The Labor Government has boosted Screen Australia’s funding by $13 million to support the documentary sector over the next four years and overhauled the Offset rebate schemes to improve efficiency as part of the 2011 Budget.

The changes include halving the minimum Producer Offset expenditure threshold to $500,000 for feature films and single-episode dramas, doubling the post, digital and visual (PDV) effects rebate, and replacing the Producer Offset for low-budget documentaries with a Producer Equity payment administered by Screen Australia.

Other changes include converting the 65 episode cap to 65 commercial hours for television, exempting documentaries from the 20 per cent ‘above-the-line’ cap, and allowing a broader range of expenses to count as qualifying Australian production expenditure (QAPE).

However, the overall $43 million boost to the industry (excluding the increase in Screen Australia funding) will be more than offset by the government’s decision to exclude the goods and services tax (GST) from QAPE and doubling the minimum expenditure thresholds for documentaries to $500,000, which will save the government $48 million over the next four years.

Screen Australia had previously recommended that GST not be included in QAPE because it was administratively difficult to calculate and allowed producers to claim some GST expenditure even if it was refunded by the ATO.

The raft of changes – which largely follow Screen Australia’s recommendations to the recent Review of the Australian Independent Screen Production Sector – is also a tacit rejection of the Screen Producers Association of Australia’s competing proposal for a Producer-Distributor Film Fund.

Screen Australia had been lobbying for a substantially larger increase to its direct funding, largely to support more mid-budget feature films. It will instead receive an extra $2.5 million in 2011-12 and $3.5 million for each of the next three financial years to support low-budget documentaries (see below for more information).

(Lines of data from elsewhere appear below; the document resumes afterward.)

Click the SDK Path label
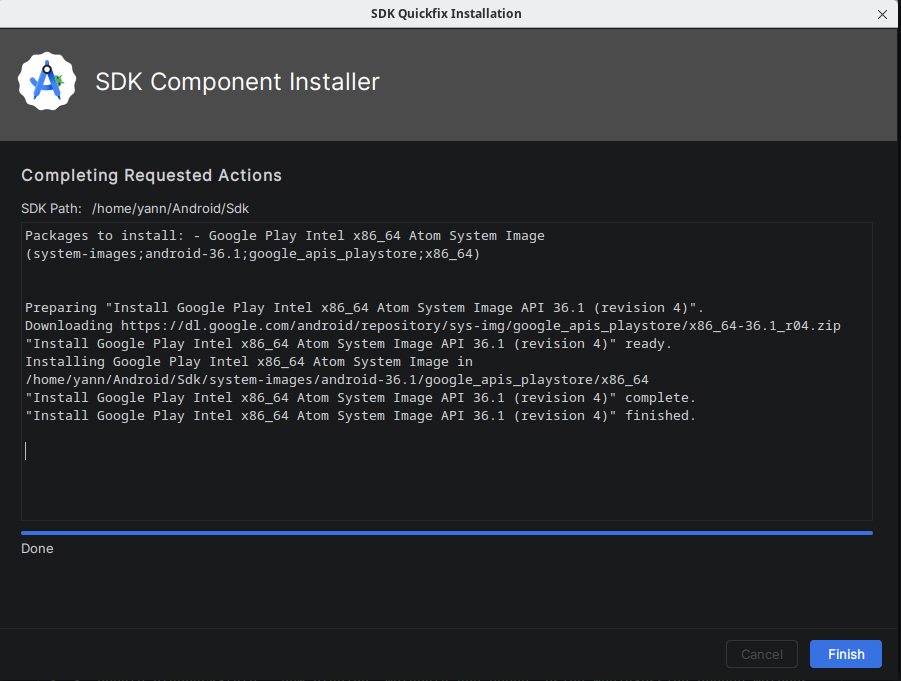The image size is (901, 681). 51,209
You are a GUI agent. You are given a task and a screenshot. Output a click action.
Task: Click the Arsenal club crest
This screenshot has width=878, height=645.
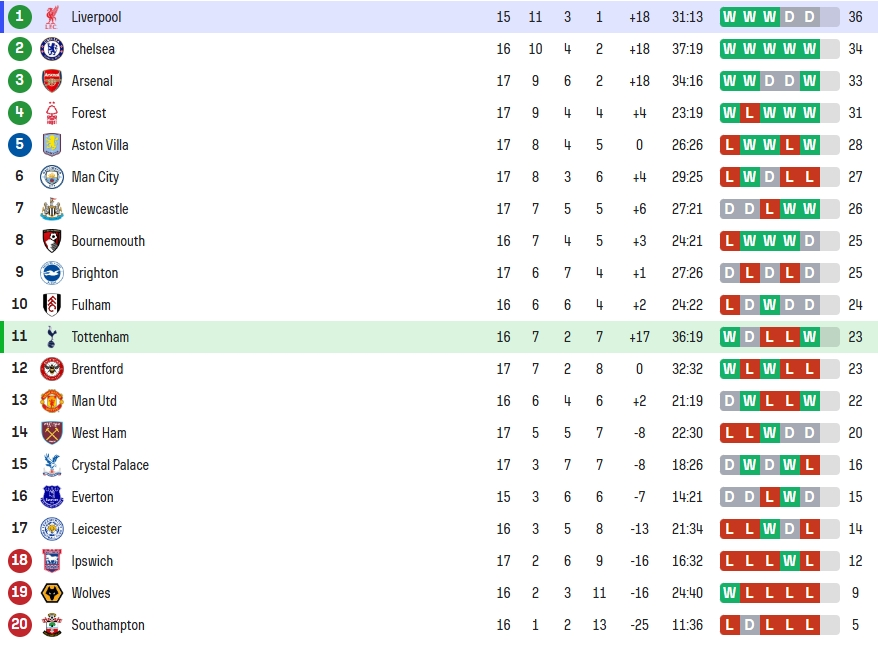pyautogui.click(x=52, y=81)
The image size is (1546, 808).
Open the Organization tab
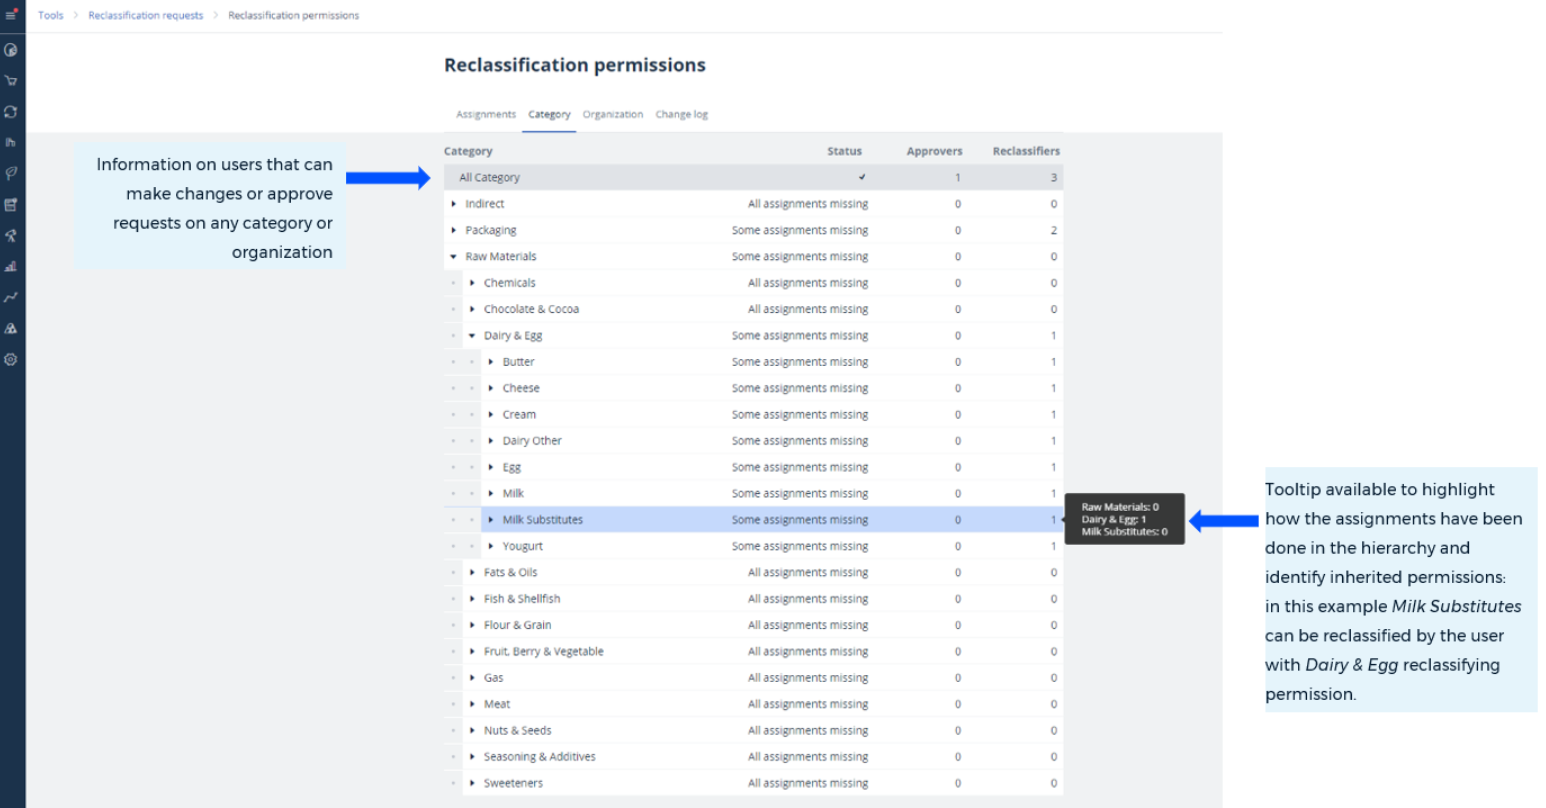click(612, 115)
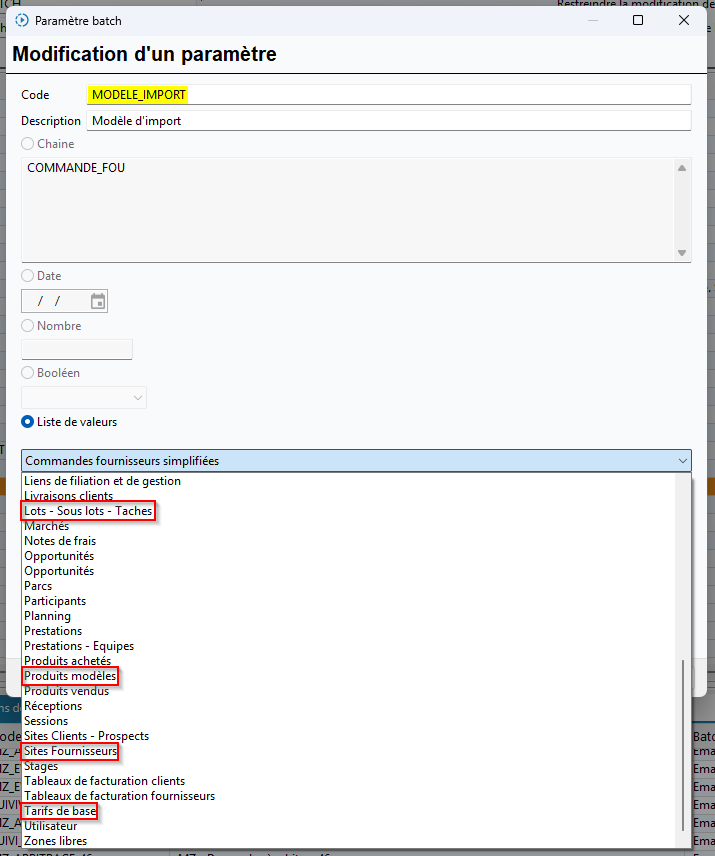Select Sites Fournisseurs list entry
Viewport: 715px width, 856px height.
pyautogui.click(x=70, y=751)
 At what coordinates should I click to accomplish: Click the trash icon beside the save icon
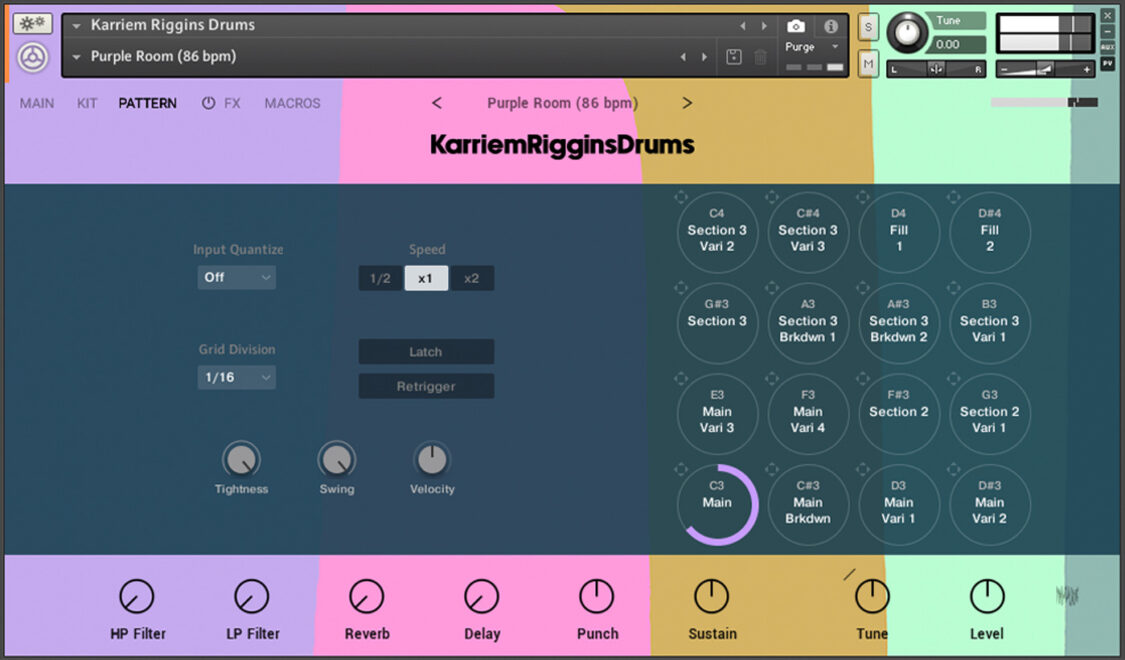(x=760, y=57)
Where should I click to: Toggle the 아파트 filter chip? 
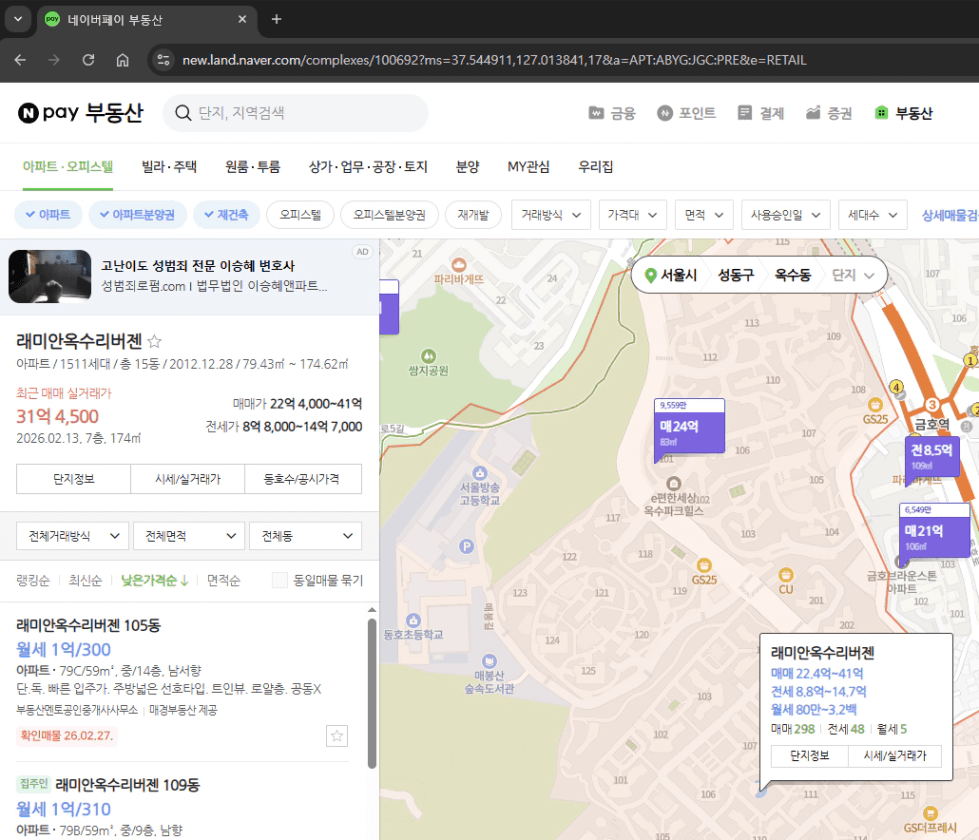coord(47,214)
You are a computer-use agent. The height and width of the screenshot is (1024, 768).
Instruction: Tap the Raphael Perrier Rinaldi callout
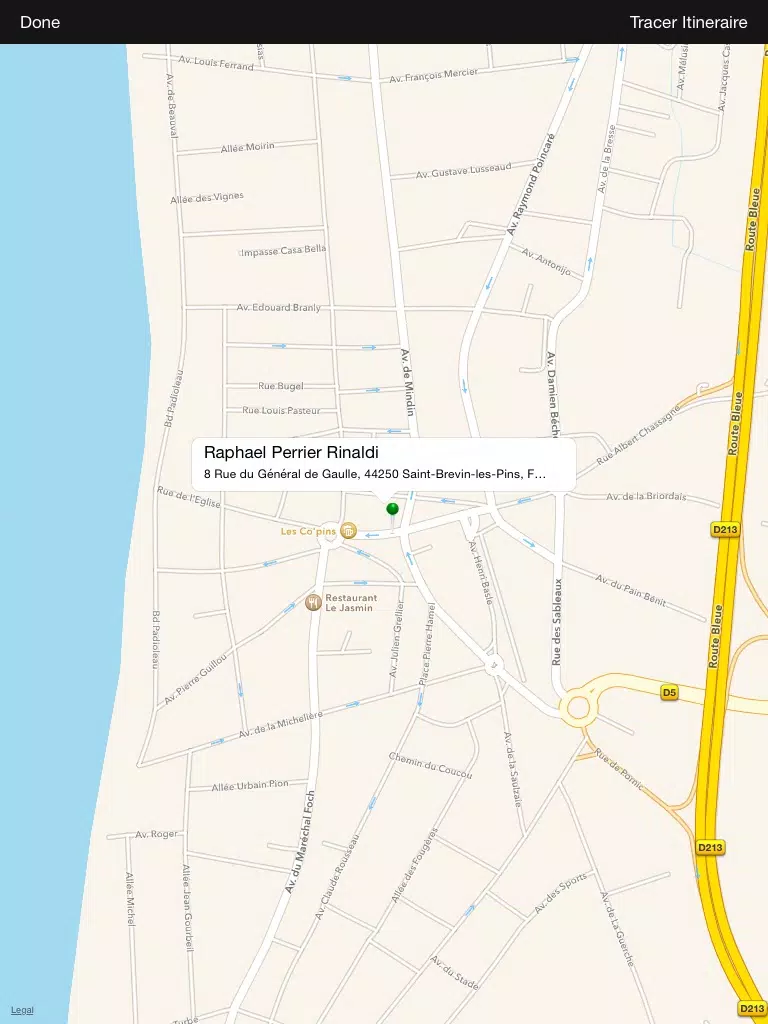(384, 464)
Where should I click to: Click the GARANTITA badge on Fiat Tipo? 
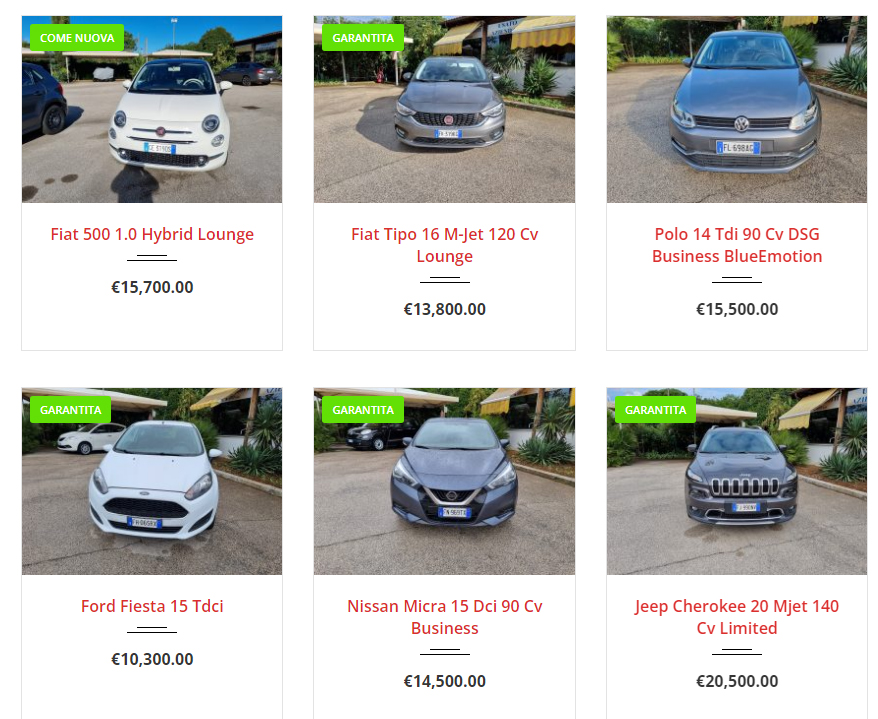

SPAA executive director Geoff Brown released a statement welcoming the government's response to industry concerns. "We were not expecting to see much in the way of additional direct funding in this tough budget so what's been achieved is a great result," he said.

South Australian Film Corporation chairman Cheryl Bart said the decision to halve the Offset expenditure threshold was a serious breakthrough and the PDV changes would help SA-based post-production companies such as RSP.

"These measures are perfectly timed for the South Australian Film Corporation, not to mention the South Australian industry, primed as it is to move into new state-of-the-art Adelaide Studios," she said in a statement.

Screen Australia’s chairman Glen Boreham said the screen sector should take some comfort from the Budget measures, which are designed to invest more money on screen rather than on administration.

“In further recognition of the need for informed debate and evidence-based public policy settings the Government has provided Screen Australia with funds to re-instate the Australian Bureau of Statistics (ABS) screen industry survey,” Boreham said in a statement.

It will be the first time the survey, which measures income, expenditure, profit margin and employment for the entire Australian audiovisual industry, has been conducted since 2006-07.

Screen Australia plans to also explain the budget measures in forums in Melbourne on May 18 and Sydney on May 20.

It has also released the following detailed information about the Budget changes:

1. Direct support for low-budget documentaries

  • An ‘overall’ QAPE threshold for documentary projects of $500,000 – whether for series, seasons of series or single-episodes – will be introduced as part of Producer Offset eligibility. The QAPE threshold of $250,000 per hour will remain.
  • Documentaries which do not meet the new threshold will be eligible for a Producer Equity payment equal to 20% of the budget, in lieu of receiving the Offset.
  • Screen Australia will administer the Producer Equity program, which will provide a simple secure means of support for lower-budget projects.
  • Because Producer Equity would replace the Offset, projects would need to meet a $250,000 per hour budget threshold, have a duration (or episode duration) of a commercial half-hour or more, have significant Australian content, and meet eligibility requirements in Screen Australia’s terms of trade.
  • The Producer Equity payment will be cashflowed through the production, reducing finance costs for producers. For projects with Screen Australia funding, this means the payment can be incorporated into the normal cashflow schedule; for projects without Screen Australia funding, 50% would be paid on application and 50% on delivery.
  • Screen Australia will receive an additional appropriation of $2–3m p.a. to pay for the program.
  • Documentaries which exceed the $500,000 budget limit will remain eligible for the Producer Offset, subject to the statutory criteria.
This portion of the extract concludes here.